--- MATERIAL FOR THIS EXERCISE ---

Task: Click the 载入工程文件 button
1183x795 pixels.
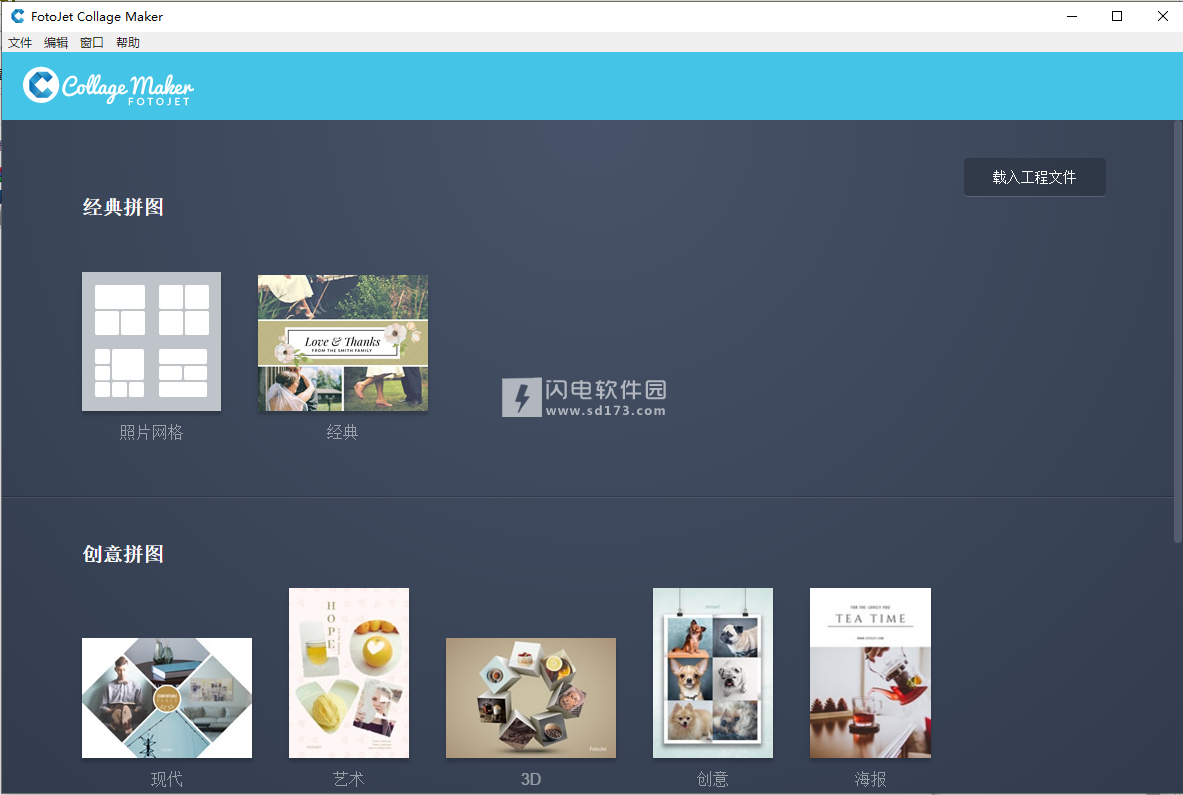Action: pyautogui.click(x=1034, y=177)
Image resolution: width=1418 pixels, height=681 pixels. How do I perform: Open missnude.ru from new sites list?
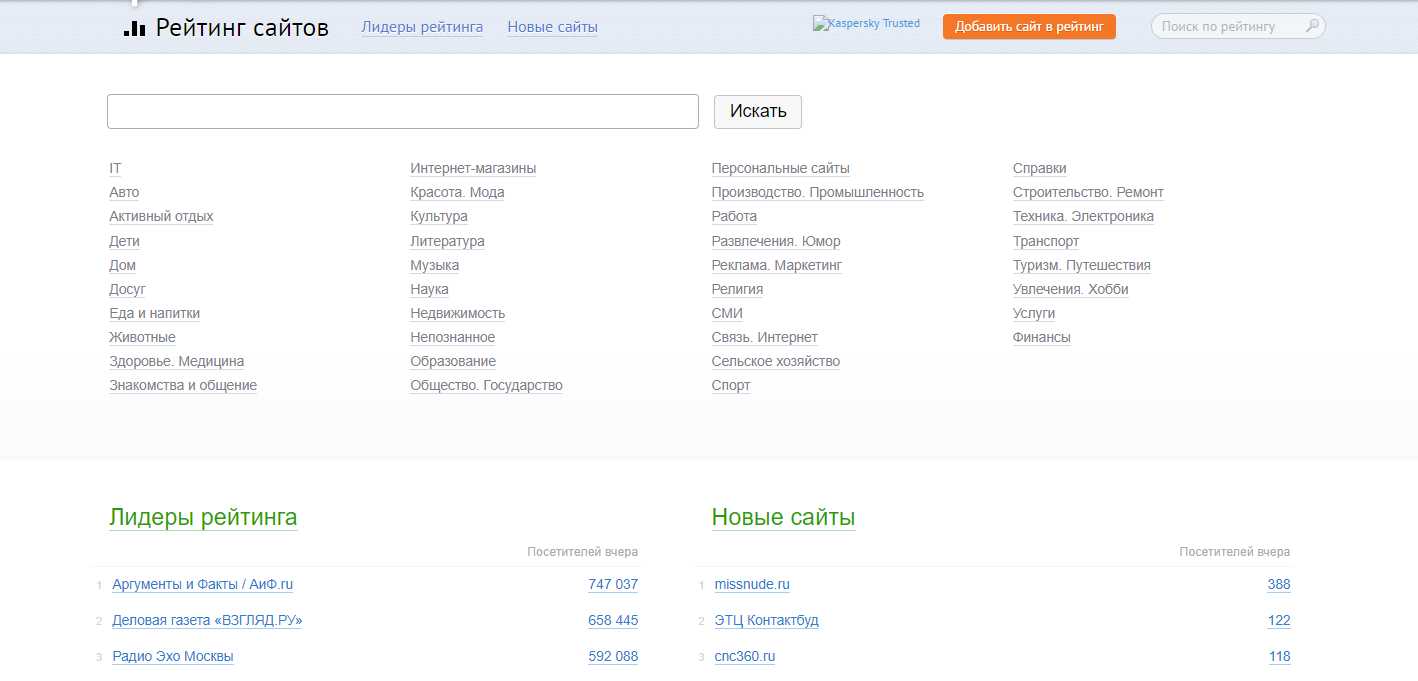coord(752,584)
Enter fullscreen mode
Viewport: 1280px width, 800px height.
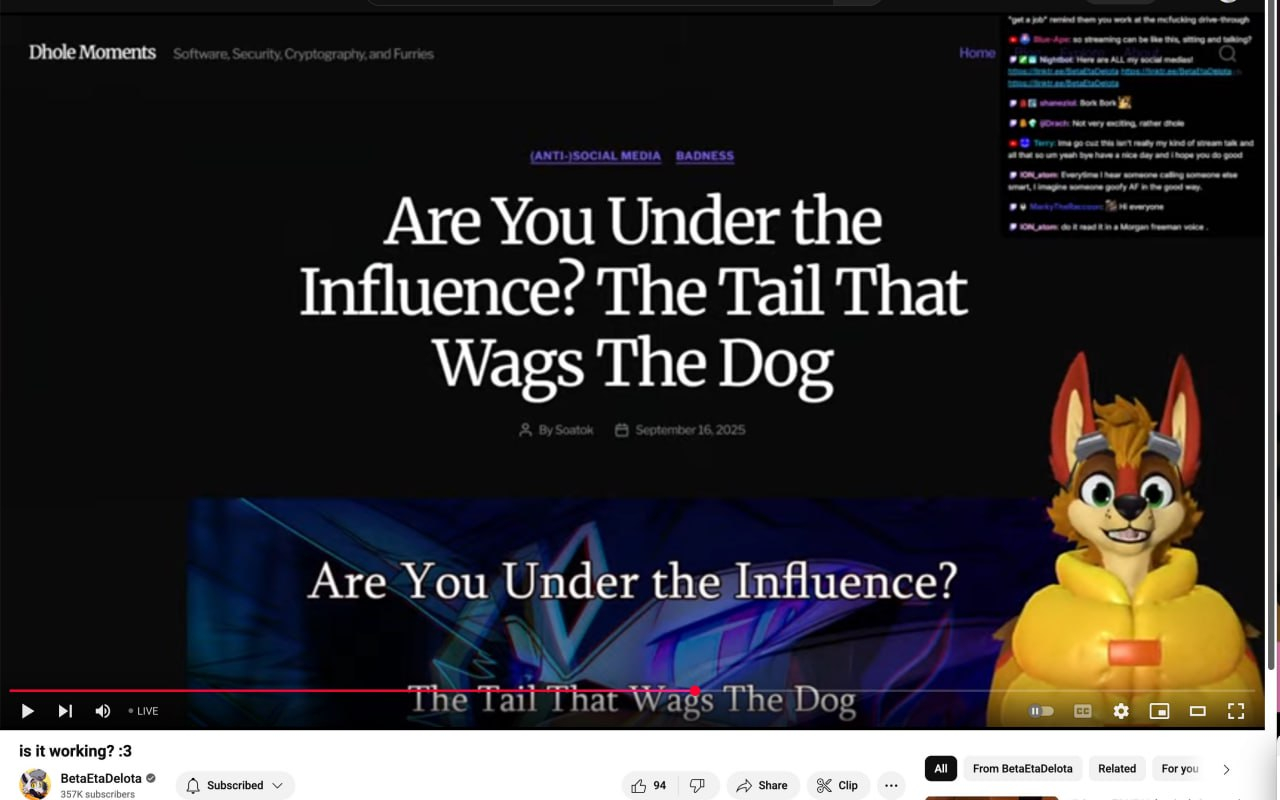[x=1236, y=711]
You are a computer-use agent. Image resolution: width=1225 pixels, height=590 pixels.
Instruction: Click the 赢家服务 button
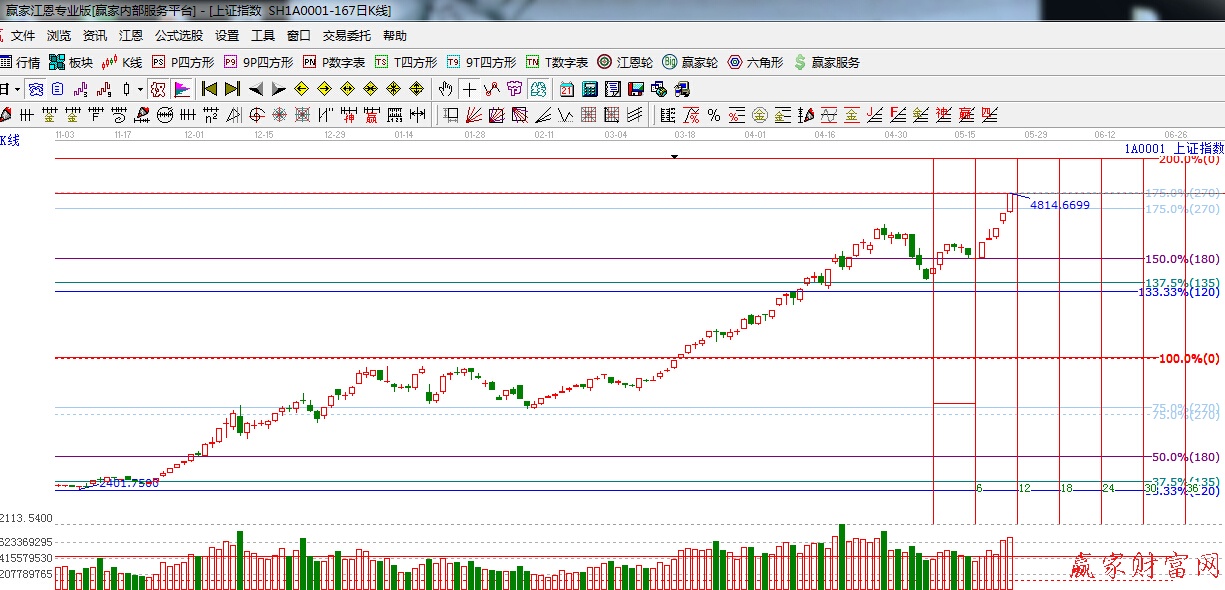[x=826, y=62]
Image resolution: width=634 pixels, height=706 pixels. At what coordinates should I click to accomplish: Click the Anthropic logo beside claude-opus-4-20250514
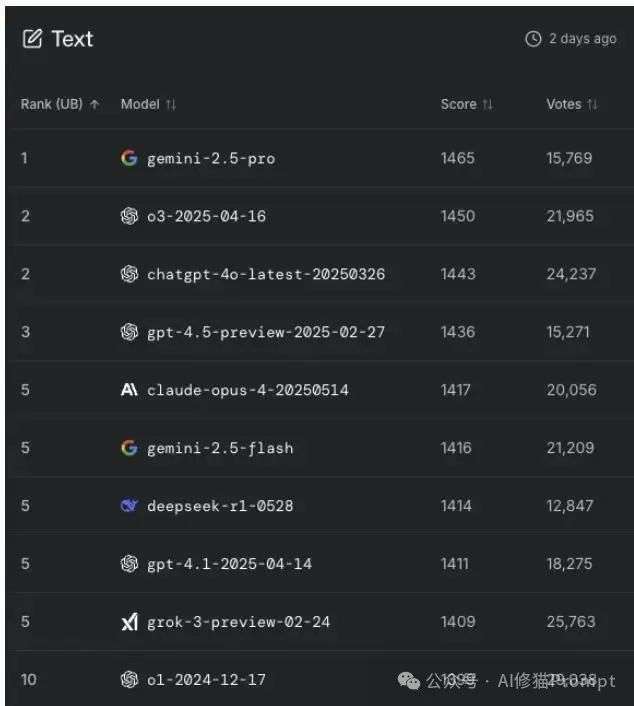129,390
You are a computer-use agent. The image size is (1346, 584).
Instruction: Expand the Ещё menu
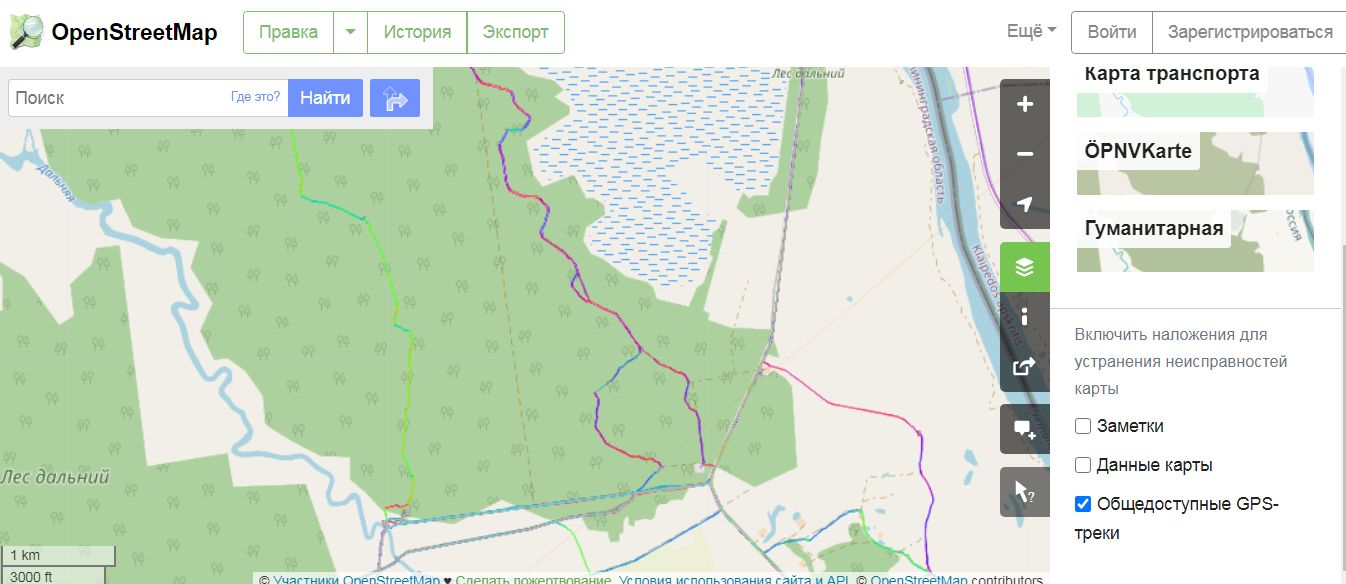pos(1032,32)
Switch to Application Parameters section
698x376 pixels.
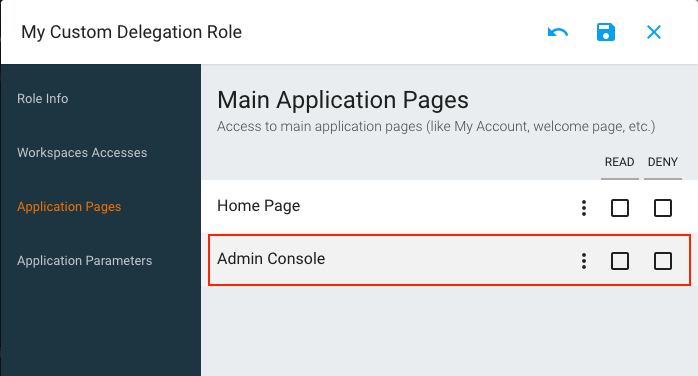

---

→ **WHAT TO PRODUCE**
Leaving the pictures behind, return every line above exactly.

→ **COMPLETED EXERCISE**
Task: Click the 载入工程文件 button
1183x795 pixels.
Action: pyautogui.click(x=1034, y=177)
Image resolution: width=1418 pixels, height=681 pixels. How do I perform: Open missnude.ru from new sites list?
coord(752,584)
Enter fullscreen mode
Viewport: 1280px width, 800px height.
[x=1236, y=711]
You are a computer-use agent. Image resolution: width=1225 pixels, height=590 pixels.
Instruction: Click the 赢家服务 button
[x=826, y=62]
Image resolution: width=634 pixels, height=706 pixels. At what coordinates should I click to accomplish: Click the Anthropic logo beside claude-opus-4-20250514
129,390
You are a computer-use agent. The image size is (1346, 584).
Instruction: Expand the Ещё menu
pos(1032,32)
Switch to Application Parameters section
698x376 pixels.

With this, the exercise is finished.